Collection entries:
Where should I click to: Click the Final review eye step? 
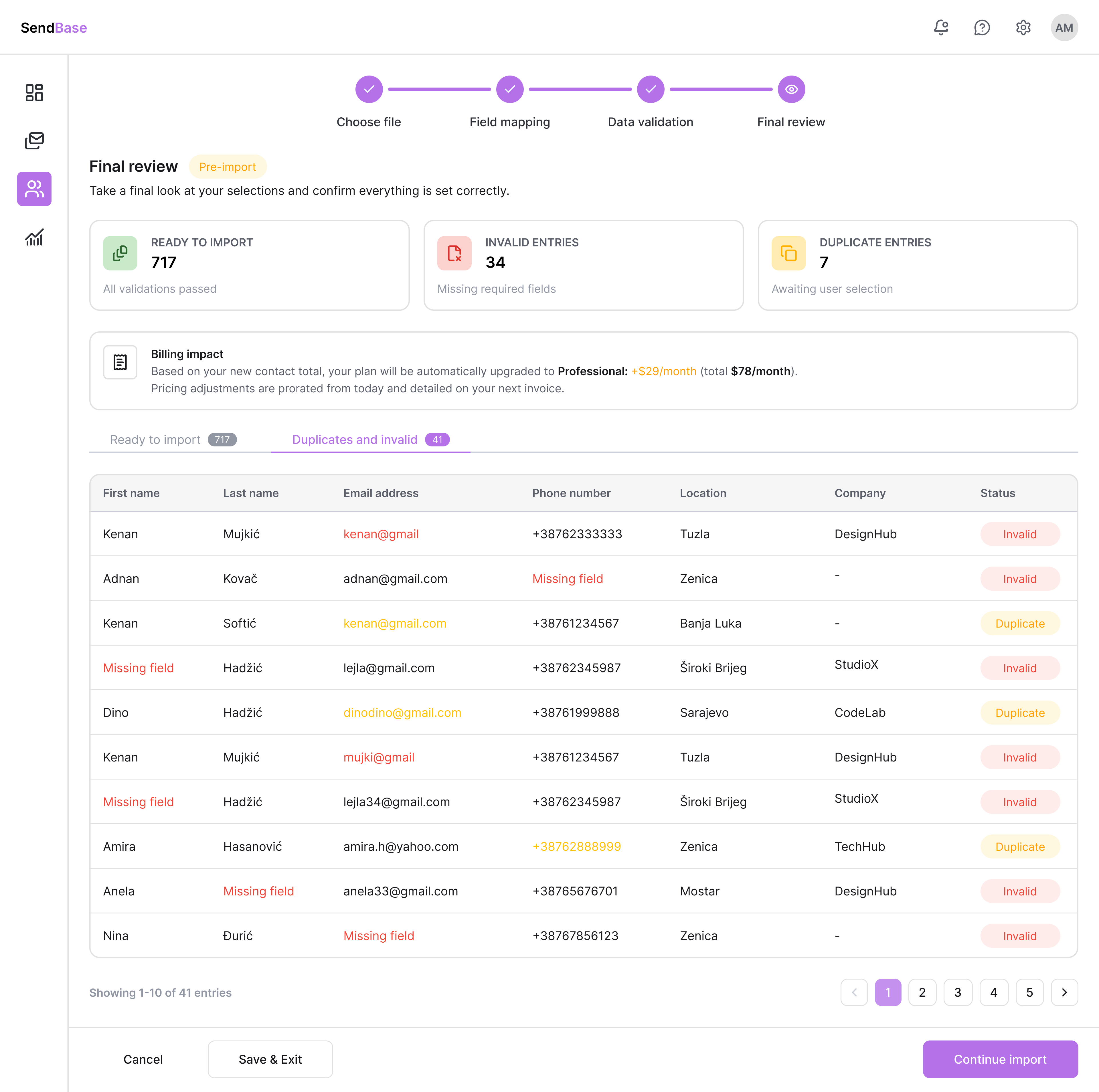pos(791,89)
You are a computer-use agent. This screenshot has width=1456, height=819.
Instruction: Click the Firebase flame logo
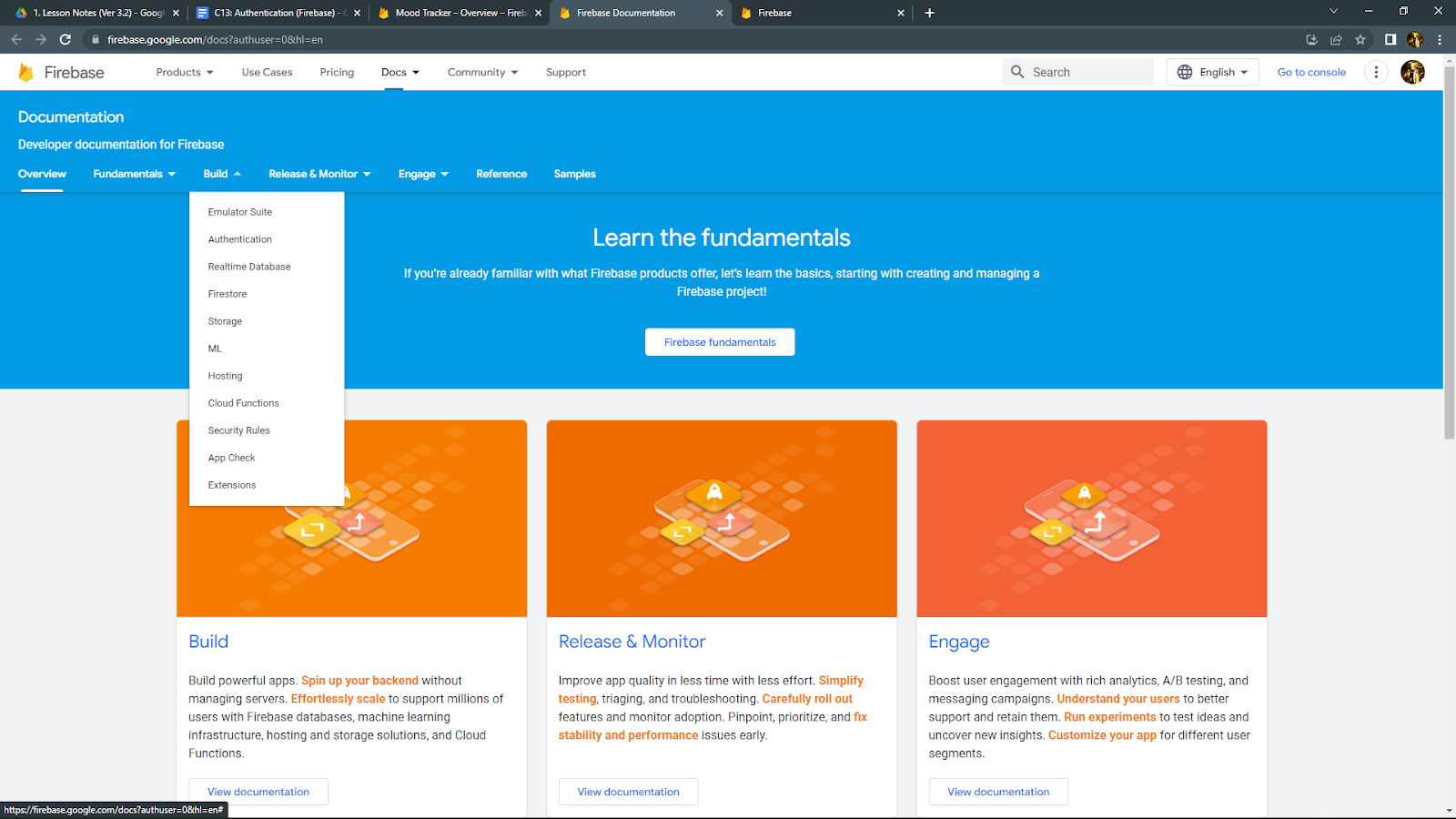pyautogui.click(x=26, y=72)
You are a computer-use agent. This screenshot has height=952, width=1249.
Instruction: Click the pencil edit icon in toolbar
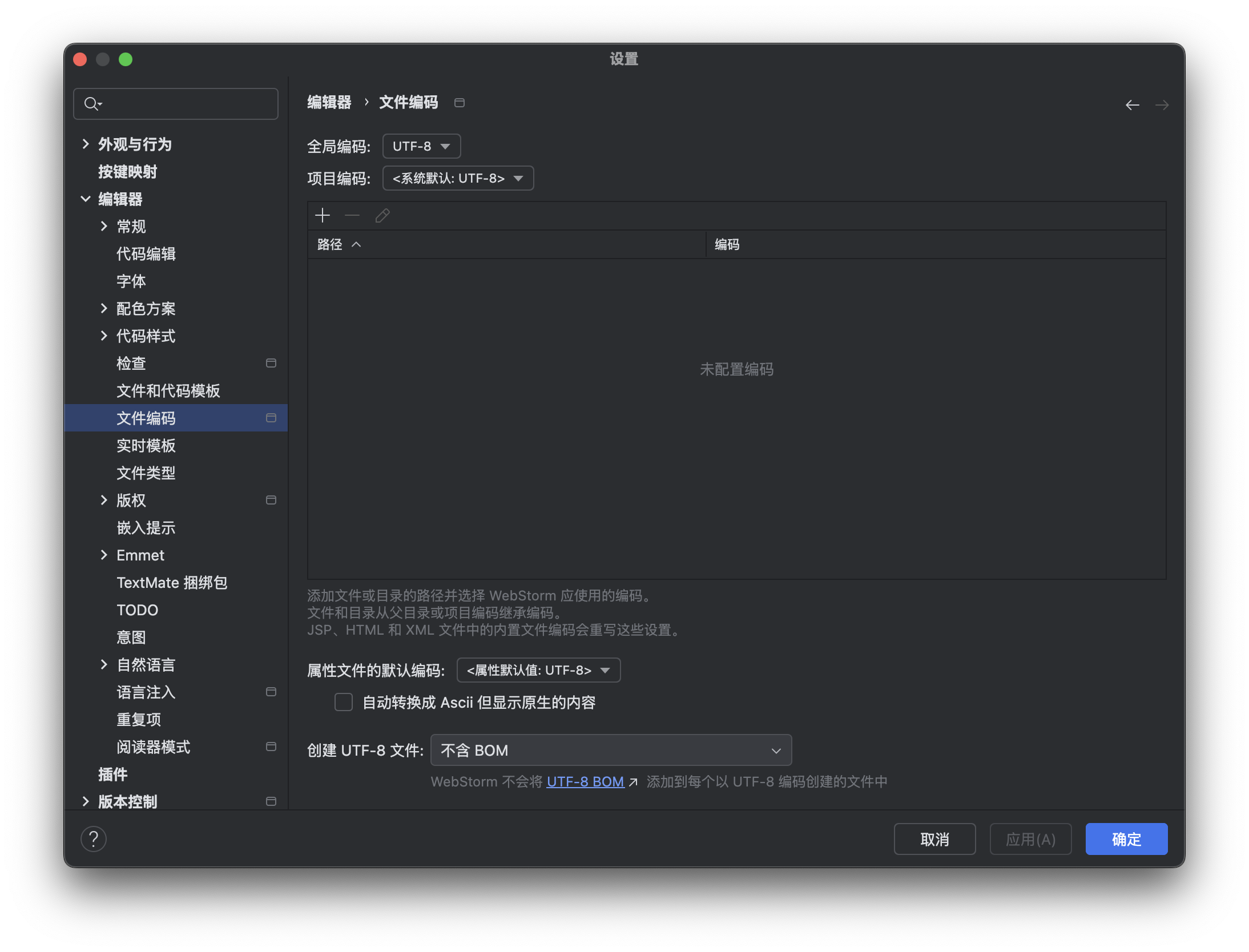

# Exercise prompt
What the answer must hold: all the data above, given again exactly, without pictures.

# Result of this exercise
Where should I click to: Click the Final review eye step? 
pos(791,89)
You are a computer-use agent. This screenshot has width=1456, height=819.
Instruction: Click the Firebase flame logo
pyautogui.click(x=26, y=72)
You are a computer-use agent. This screenshot has height=952, width=1249.
Instruction: Click the pencil edit icon in toolbar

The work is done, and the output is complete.